# Data shown
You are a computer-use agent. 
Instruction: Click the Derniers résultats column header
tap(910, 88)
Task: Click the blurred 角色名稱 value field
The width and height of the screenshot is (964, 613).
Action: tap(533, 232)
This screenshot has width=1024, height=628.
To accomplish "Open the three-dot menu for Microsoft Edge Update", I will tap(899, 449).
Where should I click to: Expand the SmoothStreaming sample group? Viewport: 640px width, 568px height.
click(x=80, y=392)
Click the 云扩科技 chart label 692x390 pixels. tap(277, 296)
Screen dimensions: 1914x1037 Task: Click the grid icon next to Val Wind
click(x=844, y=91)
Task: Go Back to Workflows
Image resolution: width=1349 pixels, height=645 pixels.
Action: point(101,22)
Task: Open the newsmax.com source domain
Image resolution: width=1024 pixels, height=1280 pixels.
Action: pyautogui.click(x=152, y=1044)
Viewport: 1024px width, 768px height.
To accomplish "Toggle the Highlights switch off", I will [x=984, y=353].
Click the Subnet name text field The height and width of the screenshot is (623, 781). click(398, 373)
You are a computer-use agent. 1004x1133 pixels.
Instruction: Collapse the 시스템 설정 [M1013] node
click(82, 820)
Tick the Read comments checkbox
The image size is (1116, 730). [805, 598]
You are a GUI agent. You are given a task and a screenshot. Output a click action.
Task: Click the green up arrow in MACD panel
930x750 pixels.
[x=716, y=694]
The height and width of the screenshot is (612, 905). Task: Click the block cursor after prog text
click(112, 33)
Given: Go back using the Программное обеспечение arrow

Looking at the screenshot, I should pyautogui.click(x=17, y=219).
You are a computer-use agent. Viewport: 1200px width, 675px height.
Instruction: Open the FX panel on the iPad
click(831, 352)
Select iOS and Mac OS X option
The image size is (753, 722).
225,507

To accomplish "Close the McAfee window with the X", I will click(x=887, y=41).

# Required action
Restate each record above exactly, leaving nothing out.

# Task output
You are a computer-use agent. 
Instruction: Click the Derniers résultats column header
tap(910, 88)
Task: Click the blurred 角色名稱 value field
The width and height of the screenshot is (964, 613).
Action: tap(533, 232)
This screenshot has width=1024, height=628.
To accomplish "Open the three-dot menu for Microsoft Edge Update", I will tap(899, 449).
Where should I click to: Expand the SmoothStreaming sample group? Viewport: 640px width, 568px height.
click(x=80, y=392)
Click the 云扩科技 chart label 692x390 pixels. tap(277, 296)
Screen dimensions: 1914x1037 Task: Click the grid icon next to Val Wind
click(x=844, y=91)
Task: Go Back to Workflows
Image resolution: width=1349 pixels, height=645 pixels.
Action: point(101,22)
Task: Open the newsmax.com source domain
Image resolution: width=1024 pixels, height=1280 pixels.
Action: pyautogui.click(x=152, y=1044)
Viewport: 1024px width, 768px height.
To accomplish "Toggle the Highlights switch off", I will [x=984, y=353].
Click the Subnet name text field The height and width of the screenshot is (623, 781). click(398, 373)
You are a computer-use agent. 1004x1133 pixels.
Instruction: Collapse the 시스템 설정 [M1013] node
click(82, 820)
Tick the Read comments checkbox
The image size is (1116, 730). [805, 598]
You are a GUI agent. You are given a task and a screenshot. Output a click action.
Task: Click the green up arrow in MACD panel
930x750 pixels.
[x=716, y=694]
The height and width of the screenshot is (612, 905). Task: Click the block cursor after prog text
click(112, 33)
Given: Go back using the Программное обеспечение arrow

Looking at the screenshot, I should pyautogui.click(x=17, y=219).
You are a computer-use agent. Viewport: 1200px width, 675px height.
Instruction: Open the FX panel on the iPad
click(831, 352)
Select iOS and Mac OS X option
The image size is (753, 722).
225,507

To accomplish "Close the McAfee window with the X", I will click(x=887, y=41).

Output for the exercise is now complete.